* What you have to do
Below is a block of records; return all of them exactly, but without the images.

*** Opening Dataset excerpts ***

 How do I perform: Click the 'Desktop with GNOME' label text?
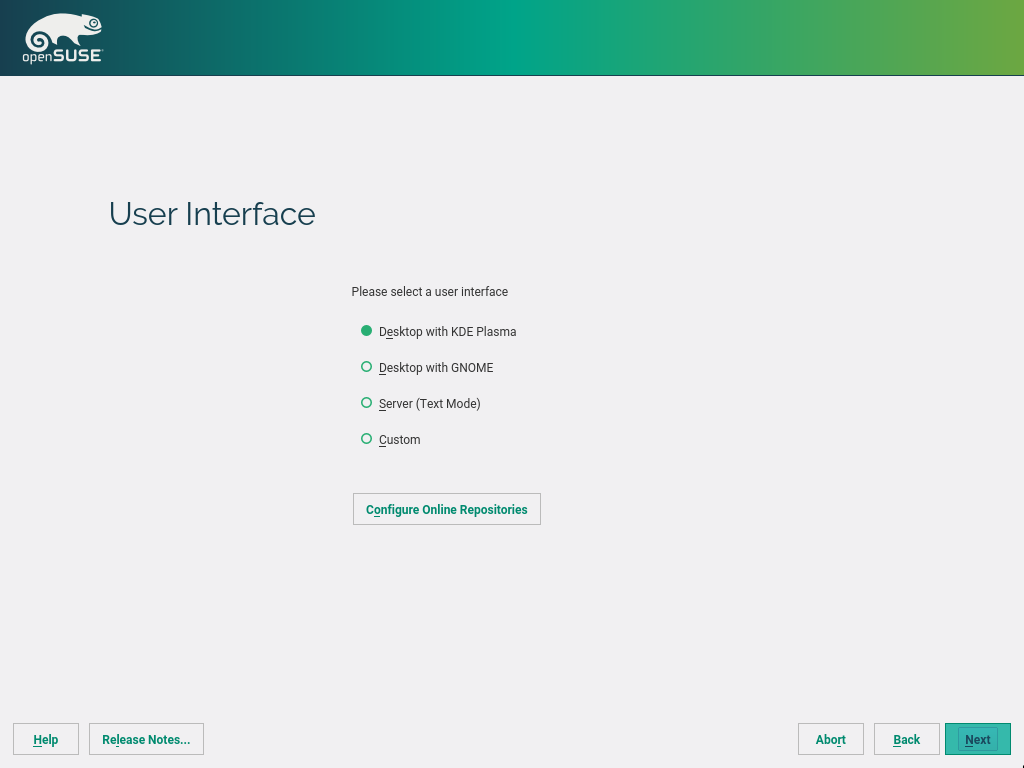pyautogui.click(x=436, y=368)
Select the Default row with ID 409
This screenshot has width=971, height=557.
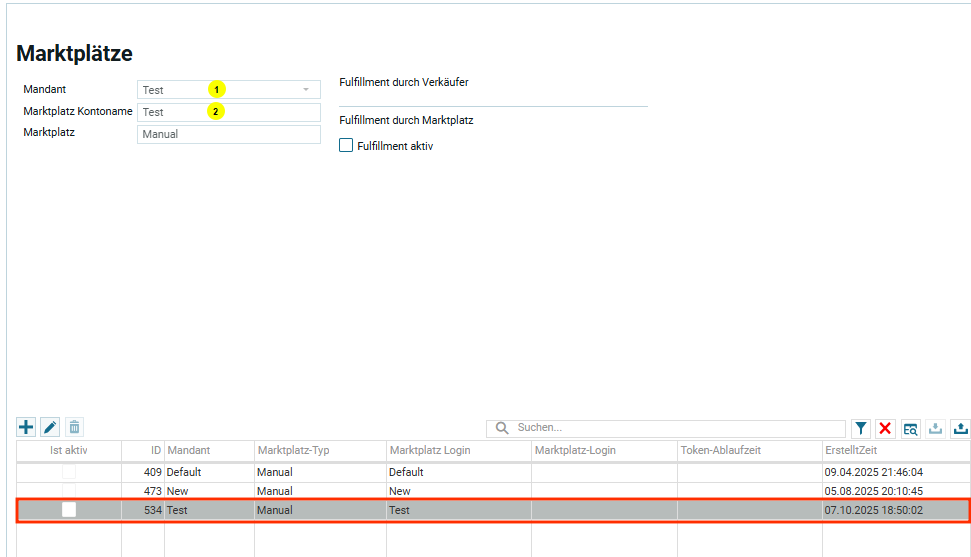[x=300, y=471]
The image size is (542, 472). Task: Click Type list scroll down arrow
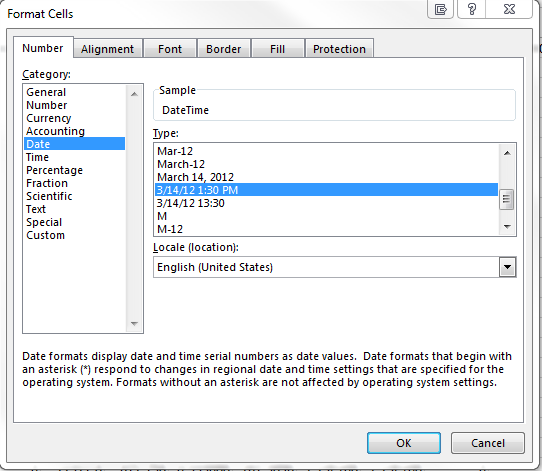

*** Closing Dataset excerpts ***

* Solution to this task
 How do I perform: Click the 'Desktop with GNOME' label text?
pyautogui.click(x=436, y=368)
Select the Default row with ID 409
This screenshot has width=971, height=557.
[x=300, y=471]
The image size is (542, 472). Task: Click Type list scroll down arrow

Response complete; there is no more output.